→ Excerpt:
+ + + + +
Factions

A lot of the reaction to my conservapedia piece falls along the lines that you would expect – essentially that I’m painting with too broad a brush.  I probably was in that post.  Obviously a lot of conservatives are thoughtful, independent-thinking, and honest people.  It’s primarily, therefore, a reaction to the conservative leadership that leads me to write posts like that one.  To the movers and shakers on the quasi-populist right.

What I think we’re seeing and have been seeing now for some time is the heating up of an internal war within the GOP and the broader conservative movement, which includes the Tea Parties and other grassroots efforts that may or may not be directly affiliated with the Republican Party.  This was bound to happen after the McCain loss.  It gave the real right-wingers in the party (and outside of it) a chance to blame the moderates for the loss, and it gave the GOP insiders a chance to settle old scores.  I’m not at all sure that the factions here are really “moderates vs conservatives” so much as a certain brand of right-winger vs. another.

I’m not really entirely sure of Sean Scallion’s break down of the sides involved as Conservative Inc. vs. the establishment.  I think that they overlap far too much, and I think that it is a certain faction within the establishment that is also at the heart of the Tea Parties, warring against other factions within the establishment.  In other words, the grassroots base is not its own entity but rather part of a larger faction.

Nor is it simply social conservatives vs. fiscal conservatives, or neoconservatives vs. realists, or neoconservatives vs. social conservatives.  The factions at play here are not the old divisions, and the old rules don’t apply.  People like David Frum are pushed to the margins for entirely different reasons than people like Daniel Larison.

So what do we know?

  • We know that the Republican Party just came up with an idea to make its potential candidates pass a “purity test” in order to gain GOP funding.  This would indicate that the party has become less interested in simply being the party of limited government and more in being the party that believes in X,Y, and Z.  Indeed, many of the commandments in that purity test are oppositional in nature.  Perhaps the division then is between those who stand against and those who want the party and the movement to be for something.
  • We know that the excommunication of moderates occurs not because they are not socially conservative enough – plenty of atheists are movement conservatives.  They’re just also generally hawks.  But on certain points being too socially liberal becomes a liability, hawk or no.  Gay marriage, abortion, and immigration are the Big Three.  I think it’s possible to stray on one of these points, but more than one and you’re out, regardless of how hawkish or fiscally conservative you may be.
+ + + + +
→ Prompt 1: Collect every line of the records below that contains the word "label".

→ Material for this exercise:
+ + + + +
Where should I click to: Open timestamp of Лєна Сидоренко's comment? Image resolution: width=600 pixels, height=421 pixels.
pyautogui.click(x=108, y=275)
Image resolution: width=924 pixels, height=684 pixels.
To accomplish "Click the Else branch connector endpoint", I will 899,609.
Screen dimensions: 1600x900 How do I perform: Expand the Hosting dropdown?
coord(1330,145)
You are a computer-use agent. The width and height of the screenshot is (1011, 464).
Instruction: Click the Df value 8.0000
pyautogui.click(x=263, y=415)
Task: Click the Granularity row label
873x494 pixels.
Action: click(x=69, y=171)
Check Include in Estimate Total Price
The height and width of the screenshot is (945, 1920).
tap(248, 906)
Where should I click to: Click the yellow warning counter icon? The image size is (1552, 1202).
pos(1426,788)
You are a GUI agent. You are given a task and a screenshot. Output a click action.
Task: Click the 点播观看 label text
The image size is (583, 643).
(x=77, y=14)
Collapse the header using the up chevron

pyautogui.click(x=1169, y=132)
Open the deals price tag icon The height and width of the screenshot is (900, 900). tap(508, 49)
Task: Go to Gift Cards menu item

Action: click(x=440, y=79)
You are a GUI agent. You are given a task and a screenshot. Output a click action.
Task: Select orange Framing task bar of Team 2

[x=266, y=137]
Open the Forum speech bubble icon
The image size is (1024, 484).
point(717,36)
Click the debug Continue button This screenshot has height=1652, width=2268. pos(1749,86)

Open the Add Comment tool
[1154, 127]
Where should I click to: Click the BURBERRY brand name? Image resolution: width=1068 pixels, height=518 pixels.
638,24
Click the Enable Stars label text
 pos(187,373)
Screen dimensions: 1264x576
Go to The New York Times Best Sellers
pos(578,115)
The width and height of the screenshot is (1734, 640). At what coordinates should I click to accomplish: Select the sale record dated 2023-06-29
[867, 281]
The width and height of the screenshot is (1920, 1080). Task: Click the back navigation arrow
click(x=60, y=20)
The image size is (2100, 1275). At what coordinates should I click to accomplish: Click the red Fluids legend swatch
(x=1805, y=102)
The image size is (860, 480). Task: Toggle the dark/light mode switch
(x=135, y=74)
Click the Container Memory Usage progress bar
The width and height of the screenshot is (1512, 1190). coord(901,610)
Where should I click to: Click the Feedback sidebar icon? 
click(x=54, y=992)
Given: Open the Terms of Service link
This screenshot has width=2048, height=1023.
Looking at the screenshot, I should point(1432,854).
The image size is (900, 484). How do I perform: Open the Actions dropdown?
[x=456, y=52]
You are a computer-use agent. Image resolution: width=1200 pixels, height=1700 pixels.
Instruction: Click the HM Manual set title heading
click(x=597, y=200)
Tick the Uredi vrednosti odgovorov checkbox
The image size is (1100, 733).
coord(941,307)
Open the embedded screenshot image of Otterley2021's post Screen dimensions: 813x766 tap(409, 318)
+ + + + +
→ Prompt 2: Retype the passage of the post on conservative factions starting at "I’m not really" and ending at "like Daniel Larison.".

→ Exercise answer 1:
Task: Click the Granularity row label
Task: Click the 点播观看 label text
Click the Enable Stars label text

→ Exercise answer 2:
I’m not really entirely sure of Sean Scallion’s break down of the sides involved as Conservative Inc. vs. the establishment.  I think that they overlap far too much, and I think that it is a certain faction within the establishment that is also at the heart of the Tea Parties, warring against other factions within the establishment.  In other words, the grassroots base is not its own entity but rather part of a larger faction.

Nor is it simply social conservatives vs. fiscal conservatives, or neoconservatives vs. realists, or neoconservatives vs. social conservatives.  The factions at play here are not the old divisions, and the old rules don’t apply.  People like David Frum are pushed to the margins for entirely different reasons than people like Daniel Larison.